Yesterday's hearing also included testimony on a bill to prohibit insurance companies from basing their rates on geographical areas -- making coverage more expensive in higher crime areas like Baltimore. Previous, similar bills have failed,but Mary Pat Clarke, president of the Baltimore City Council, vowed that "in the next two years this will be the new tax revolt, not just in Baltimore City but throughout Maryland."
Still, Senator O'Reilly said the bill would likely meet the same fate as the previous bills. "Geographical rating won't pass," he said. "That's not to say there isn't a problem. . . . The answer is more complex than this legislation."
The harshest testimony yesterday came on a bill that would allow people to sue insurance companies for punitive damages in addition to compensation for losses.
Witnesses accused their insurers of resisting attempts to collect for medical costs after auto accidents. They also described attempts by insurers to cancel policies after accidents that were not the fault of the insured.

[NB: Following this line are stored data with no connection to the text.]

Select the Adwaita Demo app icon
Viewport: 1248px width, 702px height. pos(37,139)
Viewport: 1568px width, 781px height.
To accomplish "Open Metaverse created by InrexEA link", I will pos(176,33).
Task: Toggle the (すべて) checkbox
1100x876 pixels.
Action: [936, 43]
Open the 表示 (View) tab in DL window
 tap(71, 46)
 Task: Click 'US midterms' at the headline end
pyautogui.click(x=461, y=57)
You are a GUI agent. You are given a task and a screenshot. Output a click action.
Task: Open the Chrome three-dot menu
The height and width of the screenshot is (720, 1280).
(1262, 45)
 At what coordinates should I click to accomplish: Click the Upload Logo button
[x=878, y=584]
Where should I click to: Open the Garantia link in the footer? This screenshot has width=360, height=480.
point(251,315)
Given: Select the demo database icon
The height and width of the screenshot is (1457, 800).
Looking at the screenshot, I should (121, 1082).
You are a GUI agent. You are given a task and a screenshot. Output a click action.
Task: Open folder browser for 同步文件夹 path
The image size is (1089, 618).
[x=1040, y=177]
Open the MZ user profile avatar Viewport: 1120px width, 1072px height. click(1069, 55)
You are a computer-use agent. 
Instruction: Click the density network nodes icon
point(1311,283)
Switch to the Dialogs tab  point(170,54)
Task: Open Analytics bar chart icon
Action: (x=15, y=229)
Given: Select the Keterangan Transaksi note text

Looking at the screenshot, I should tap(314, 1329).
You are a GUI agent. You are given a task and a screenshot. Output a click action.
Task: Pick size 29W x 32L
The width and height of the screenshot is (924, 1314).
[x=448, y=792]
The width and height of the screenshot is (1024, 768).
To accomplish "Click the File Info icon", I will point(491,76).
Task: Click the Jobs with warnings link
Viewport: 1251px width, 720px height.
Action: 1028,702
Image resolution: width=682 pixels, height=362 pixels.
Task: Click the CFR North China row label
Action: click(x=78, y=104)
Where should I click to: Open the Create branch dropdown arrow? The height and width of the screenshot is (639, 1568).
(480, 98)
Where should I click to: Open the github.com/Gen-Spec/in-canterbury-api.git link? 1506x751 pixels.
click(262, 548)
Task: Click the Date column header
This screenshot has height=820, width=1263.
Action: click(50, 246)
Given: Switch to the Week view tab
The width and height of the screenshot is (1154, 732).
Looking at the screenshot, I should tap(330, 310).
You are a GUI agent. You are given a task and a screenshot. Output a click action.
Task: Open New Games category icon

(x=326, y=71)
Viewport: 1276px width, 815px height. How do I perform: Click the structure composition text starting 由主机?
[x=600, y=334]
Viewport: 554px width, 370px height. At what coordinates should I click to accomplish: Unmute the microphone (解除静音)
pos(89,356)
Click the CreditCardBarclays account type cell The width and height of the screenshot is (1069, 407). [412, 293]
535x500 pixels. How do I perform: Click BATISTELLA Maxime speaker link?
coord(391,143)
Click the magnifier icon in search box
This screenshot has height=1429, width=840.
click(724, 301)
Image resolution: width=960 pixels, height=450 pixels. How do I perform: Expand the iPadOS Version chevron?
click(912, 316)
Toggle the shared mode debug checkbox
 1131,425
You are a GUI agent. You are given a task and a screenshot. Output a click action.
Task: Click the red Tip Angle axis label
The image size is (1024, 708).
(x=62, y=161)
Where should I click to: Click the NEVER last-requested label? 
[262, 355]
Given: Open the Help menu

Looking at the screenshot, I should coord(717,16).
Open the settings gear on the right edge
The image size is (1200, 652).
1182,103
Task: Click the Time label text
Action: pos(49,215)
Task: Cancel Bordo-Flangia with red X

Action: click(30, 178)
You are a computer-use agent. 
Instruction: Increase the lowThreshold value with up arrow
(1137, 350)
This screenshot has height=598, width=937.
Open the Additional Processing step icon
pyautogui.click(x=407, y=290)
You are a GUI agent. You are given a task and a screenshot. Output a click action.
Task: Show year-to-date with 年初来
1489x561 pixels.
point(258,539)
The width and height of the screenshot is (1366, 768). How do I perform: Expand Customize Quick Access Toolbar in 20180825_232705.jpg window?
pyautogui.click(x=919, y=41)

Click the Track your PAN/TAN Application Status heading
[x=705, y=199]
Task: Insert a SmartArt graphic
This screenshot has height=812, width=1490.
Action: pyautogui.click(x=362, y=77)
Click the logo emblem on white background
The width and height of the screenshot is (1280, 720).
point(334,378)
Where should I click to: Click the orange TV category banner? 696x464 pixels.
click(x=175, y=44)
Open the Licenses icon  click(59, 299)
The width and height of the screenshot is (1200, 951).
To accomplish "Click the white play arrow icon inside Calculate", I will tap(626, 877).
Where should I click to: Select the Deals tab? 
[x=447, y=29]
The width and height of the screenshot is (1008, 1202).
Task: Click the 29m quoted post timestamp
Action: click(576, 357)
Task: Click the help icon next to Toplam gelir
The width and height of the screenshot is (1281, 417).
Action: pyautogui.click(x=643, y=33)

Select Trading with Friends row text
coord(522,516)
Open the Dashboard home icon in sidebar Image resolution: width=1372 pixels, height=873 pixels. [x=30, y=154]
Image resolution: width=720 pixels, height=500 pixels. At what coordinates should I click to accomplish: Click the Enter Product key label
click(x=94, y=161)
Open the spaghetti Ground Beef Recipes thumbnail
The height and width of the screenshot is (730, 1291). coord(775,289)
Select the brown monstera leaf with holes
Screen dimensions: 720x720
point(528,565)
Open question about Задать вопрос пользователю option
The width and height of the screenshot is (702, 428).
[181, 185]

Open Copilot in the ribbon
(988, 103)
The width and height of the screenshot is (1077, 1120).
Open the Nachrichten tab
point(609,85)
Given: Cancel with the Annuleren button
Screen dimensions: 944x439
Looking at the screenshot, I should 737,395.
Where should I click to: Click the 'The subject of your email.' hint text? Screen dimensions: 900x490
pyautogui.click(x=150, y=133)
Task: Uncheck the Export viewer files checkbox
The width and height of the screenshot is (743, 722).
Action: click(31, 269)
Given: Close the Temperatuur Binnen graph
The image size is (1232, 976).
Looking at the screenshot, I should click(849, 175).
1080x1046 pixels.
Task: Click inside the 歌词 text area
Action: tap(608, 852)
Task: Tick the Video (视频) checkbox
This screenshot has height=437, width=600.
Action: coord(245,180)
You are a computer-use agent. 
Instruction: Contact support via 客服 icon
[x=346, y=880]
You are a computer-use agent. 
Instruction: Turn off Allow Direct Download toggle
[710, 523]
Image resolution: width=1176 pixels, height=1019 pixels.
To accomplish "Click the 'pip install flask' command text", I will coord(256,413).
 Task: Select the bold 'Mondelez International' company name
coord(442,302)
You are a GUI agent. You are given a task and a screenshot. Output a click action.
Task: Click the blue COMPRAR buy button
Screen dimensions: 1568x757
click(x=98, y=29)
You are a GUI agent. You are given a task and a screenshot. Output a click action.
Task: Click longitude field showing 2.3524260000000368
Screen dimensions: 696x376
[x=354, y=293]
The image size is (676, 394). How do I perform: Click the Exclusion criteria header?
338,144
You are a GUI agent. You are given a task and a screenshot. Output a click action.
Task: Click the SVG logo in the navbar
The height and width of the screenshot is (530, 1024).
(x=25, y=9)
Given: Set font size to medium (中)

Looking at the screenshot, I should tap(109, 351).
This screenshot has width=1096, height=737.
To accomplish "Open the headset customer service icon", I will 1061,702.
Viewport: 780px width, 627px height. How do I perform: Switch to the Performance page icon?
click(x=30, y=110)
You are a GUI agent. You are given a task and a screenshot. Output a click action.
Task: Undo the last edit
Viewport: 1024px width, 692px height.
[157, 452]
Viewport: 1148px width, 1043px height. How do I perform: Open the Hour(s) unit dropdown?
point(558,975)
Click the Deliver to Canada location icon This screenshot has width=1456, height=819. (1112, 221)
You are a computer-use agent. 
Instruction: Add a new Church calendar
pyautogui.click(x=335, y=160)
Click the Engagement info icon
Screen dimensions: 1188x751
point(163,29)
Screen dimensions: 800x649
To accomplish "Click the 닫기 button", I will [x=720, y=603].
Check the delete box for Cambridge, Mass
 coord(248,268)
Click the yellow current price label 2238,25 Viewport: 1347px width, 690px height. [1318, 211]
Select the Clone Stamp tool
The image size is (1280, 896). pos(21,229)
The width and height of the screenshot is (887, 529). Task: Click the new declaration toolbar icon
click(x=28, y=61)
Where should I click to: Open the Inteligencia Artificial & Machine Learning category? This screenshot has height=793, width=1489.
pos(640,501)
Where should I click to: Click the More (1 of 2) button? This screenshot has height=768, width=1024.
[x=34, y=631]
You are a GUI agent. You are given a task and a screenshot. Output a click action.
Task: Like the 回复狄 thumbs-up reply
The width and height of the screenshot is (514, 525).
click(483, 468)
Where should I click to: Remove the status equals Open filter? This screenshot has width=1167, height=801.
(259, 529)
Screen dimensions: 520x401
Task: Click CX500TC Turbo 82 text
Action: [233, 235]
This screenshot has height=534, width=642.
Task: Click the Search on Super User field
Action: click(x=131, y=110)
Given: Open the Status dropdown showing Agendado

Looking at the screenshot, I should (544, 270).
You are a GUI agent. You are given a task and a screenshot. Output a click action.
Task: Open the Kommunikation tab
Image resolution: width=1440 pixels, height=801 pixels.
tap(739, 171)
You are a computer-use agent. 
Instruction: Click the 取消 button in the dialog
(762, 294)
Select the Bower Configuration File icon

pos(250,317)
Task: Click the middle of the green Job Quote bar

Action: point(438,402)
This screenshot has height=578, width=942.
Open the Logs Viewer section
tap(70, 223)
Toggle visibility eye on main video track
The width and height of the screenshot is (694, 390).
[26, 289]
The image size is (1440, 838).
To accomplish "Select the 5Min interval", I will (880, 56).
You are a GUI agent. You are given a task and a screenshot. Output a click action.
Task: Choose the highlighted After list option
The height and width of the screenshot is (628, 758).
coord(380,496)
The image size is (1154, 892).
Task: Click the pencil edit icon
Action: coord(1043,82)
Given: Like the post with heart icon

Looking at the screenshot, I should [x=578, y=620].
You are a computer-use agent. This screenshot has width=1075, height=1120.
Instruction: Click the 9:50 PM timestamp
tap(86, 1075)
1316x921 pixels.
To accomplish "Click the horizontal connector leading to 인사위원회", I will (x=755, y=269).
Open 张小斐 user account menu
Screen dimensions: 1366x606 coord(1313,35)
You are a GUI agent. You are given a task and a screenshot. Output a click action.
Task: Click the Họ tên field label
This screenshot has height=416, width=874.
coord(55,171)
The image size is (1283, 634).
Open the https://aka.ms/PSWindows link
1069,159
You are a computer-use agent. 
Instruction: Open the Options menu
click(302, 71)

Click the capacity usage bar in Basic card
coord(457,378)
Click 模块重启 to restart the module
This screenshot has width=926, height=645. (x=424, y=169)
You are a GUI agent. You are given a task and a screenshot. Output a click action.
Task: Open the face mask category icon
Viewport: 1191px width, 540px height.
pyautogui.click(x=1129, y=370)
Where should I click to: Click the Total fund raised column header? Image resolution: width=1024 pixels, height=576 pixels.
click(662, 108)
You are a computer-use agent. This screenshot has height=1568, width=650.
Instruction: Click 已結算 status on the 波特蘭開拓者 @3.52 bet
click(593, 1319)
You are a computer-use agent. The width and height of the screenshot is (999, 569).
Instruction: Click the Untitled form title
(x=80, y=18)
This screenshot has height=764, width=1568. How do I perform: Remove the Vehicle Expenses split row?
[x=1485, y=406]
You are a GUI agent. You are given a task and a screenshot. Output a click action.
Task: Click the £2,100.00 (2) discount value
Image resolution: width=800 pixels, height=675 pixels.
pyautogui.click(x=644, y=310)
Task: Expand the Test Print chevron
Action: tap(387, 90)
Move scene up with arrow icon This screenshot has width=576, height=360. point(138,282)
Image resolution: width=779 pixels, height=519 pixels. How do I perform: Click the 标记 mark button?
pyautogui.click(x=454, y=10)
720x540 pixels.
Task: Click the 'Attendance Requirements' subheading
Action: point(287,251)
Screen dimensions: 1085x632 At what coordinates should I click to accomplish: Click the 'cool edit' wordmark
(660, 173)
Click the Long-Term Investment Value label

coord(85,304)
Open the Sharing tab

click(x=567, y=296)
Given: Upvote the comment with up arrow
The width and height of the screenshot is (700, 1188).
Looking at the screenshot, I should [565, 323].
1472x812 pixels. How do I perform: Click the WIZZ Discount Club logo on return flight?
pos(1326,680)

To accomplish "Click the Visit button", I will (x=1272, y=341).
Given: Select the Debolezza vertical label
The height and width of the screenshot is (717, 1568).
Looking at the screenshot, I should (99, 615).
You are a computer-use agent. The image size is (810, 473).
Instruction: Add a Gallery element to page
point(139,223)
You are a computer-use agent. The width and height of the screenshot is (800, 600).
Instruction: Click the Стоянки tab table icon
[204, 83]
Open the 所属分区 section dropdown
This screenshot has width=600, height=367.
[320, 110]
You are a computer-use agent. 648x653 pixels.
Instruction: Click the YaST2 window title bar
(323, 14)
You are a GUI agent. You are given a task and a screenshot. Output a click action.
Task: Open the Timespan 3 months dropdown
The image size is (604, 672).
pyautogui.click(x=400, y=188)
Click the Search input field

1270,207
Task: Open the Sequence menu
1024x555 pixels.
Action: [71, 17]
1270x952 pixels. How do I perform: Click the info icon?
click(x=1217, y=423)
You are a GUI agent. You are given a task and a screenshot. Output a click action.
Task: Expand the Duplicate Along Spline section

One couple, Joe and Nancy Dyer, said they carried on a five-year fightwith their insurance company and still got canceled. Mrs. Dyer said the problems began after a 1986 accident when the company told her she wasn't covered. Two years later, the company canceled her insurance and claimed the accident was her fault. Mrs. Dyer also said that even though she eventually proved she had not been at fault, the company left her policy canceled.
"I think the state of Maryland is allowing an insurance dictatorship to exist," said another witness, Diana Griffith. "I don't know what the purpose of insurance is if it isn't to protect us."
Insurance representatives said that while they found it hard to defend their companies against the testimony, the bill's passage could make it easy for people to file claims lacking in merit.
Sen. John A. Pica Jr., D-Baltimore, who had introduced many of the bills, said the testimony pointed out the need for providing some means for people to seek punitive damages from their insurance companies. Also on the panel's agenda was a bill to create a people's counsel for the state Insurance Division. The
Department of Fiscal Services estimated that such a bill could cost the state $147,000 in its first year.
Though Mr. O'Reilly seemed to appreciate the need for such a counsel, insurance representatives said the counsel would merely duplicate tasks already performed by the Insurance Division's Consumer Advocate Board.
John A. Donaho, the Maryland insurance commissioner, told Mr. O'Reilly that rather than establish a people's counsel, the General Assembly should increase his budget by at least $3 million. Mr. O'Reilly asked if that would improve service to consumers.
"Yes," replied Mr. Donaho. "I think we could do so, with the exception of those people who could never be satisfied."